[Problem requirements]:
Some lines in the entries contain the word "field". Copy all of them.

(Stored dataset items)
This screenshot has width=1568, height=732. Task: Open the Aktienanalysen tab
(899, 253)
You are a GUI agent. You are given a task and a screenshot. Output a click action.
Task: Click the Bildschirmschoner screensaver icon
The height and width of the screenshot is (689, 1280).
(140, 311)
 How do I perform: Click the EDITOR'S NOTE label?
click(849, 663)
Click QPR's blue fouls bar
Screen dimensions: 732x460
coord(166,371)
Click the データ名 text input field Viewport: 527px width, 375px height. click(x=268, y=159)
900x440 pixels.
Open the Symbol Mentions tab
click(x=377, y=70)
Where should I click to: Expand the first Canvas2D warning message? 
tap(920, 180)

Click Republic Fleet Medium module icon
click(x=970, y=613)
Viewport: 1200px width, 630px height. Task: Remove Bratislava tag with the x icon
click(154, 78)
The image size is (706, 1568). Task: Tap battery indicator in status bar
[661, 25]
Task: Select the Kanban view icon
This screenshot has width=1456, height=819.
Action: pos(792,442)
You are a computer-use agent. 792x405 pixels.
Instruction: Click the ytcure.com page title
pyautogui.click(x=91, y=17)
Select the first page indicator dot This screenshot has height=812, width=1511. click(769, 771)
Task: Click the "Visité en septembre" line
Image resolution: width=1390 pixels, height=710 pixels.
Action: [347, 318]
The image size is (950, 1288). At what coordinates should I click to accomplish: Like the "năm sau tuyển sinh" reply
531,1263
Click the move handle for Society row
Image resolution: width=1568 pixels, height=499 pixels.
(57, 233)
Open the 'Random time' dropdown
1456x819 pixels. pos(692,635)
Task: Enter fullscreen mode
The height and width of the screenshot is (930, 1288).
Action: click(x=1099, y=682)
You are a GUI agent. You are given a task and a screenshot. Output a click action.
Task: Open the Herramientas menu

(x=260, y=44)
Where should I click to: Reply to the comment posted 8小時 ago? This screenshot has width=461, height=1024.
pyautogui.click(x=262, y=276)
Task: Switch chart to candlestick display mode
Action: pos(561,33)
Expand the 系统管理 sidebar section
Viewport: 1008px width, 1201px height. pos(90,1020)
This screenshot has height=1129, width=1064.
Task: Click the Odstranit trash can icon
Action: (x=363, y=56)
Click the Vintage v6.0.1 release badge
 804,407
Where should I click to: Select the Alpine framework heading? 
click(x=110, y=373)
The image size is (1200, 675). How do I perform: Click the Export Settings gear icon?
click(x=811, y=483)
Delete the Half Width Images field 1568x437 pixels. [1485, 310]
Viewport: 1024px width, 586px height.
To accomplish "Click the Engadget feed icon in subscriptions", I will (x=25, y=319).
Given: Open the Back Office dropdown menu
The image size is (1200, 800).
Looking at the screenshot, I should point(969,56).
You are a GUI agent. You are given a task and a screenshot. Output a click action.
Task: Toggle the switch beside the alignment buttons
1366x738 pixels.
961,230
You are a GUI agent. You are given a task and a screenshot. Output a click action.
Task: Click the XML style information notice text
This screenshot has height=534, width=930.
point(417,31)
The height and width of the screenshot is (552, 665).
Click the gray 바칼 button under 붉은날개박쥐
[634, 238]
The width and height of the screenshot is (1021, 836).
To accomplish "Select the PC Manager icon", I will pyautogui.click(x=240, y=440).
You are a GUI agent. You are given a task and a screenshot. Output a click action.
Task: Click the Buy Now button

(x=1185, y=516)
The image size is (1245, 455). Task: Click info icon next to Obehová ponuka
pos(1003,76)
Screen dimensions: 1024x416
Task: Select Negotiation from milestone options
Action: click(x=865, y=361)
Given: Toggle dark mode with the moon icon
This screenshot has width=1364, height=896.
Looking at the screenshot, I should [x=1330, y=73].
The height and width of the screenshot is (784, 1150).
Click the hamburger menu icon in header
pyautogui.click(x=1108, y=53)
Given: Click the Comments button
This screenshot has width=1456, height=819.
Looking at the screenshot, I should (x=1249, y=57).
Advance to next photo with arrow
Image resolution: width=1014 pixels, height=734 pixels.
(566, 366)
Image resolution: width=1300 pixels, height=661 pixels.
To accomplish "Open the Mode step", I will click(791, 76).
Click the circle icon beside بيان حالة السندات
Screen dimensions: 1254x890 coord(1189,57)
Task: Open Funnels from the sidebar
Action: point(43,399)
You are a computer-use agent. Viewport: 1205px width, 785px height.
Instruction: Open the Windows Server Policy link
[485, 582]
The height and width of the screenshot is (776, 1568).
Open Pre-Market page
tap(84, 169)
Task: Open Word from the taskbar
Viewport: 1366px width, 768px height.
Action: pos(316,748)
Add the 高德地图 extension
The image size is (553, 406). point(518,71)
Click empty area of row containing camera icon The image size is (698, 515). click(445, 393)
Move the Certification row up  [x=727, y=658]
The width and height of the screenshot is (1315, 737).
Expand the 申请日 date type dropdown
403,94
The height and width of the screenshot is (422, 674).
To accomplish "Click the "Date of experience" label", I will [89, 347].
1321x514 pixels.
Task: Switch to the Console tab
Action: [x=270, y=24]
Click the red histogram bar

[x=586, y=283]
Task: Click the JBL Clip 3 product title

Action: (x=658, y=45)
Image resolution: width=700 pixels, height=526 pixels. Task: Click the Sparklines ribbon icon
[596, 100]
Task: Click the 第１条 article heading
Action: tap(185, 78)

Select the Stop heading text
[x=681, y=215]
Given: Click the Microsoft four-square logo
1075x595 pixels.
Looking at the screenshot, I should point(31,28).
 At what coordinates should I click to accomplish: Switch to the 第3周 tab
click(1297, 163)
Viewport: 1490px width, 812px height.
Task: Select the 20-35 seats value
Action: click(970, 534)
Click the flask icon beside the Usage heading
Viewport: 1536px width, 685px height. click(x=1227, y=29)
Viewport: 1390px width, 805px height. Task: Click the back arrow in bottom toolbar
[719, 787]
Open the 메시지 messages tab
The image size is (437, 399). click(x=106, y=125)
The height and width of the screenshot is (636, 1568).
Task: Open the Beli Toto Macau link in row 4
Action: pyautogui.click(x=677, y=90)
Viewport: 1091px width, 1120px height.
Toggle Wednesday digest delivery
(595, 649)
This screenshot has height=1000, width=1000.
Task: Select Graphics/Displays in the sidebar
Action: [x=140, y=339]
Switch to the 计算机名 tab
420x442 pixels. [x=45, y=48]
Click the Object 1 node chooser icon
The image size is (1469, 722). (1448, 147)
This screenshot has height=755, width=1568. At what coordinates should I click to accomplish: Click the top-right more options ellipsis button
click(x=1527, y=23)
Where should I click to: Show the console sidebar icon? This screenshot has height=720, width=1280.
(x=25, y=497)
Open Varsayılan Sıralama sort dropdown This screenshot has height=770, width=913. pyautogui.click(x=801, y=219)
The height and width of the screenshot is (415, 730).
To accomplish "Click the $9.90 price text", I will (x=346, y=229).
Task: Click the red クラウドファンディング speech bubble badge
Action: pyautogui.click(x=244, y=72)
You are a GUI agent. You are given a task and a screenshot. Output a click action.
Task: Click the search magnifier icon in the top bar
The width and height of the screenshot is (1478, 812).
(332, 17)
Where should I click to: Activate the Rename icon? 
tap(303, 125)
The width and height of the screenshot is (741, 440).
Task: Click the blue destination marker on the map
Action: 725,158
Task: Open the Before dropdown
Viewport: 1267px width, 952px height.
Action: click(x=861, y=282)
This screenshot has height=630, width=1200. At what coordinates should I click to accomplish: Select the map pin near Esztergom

[Result of this task]:
Click the データ名 text input field Viewport: 527px width, 375px height. click(x=268, y=159)
Delete the Half Width Images field 1568x437 pixels. [1485, 310]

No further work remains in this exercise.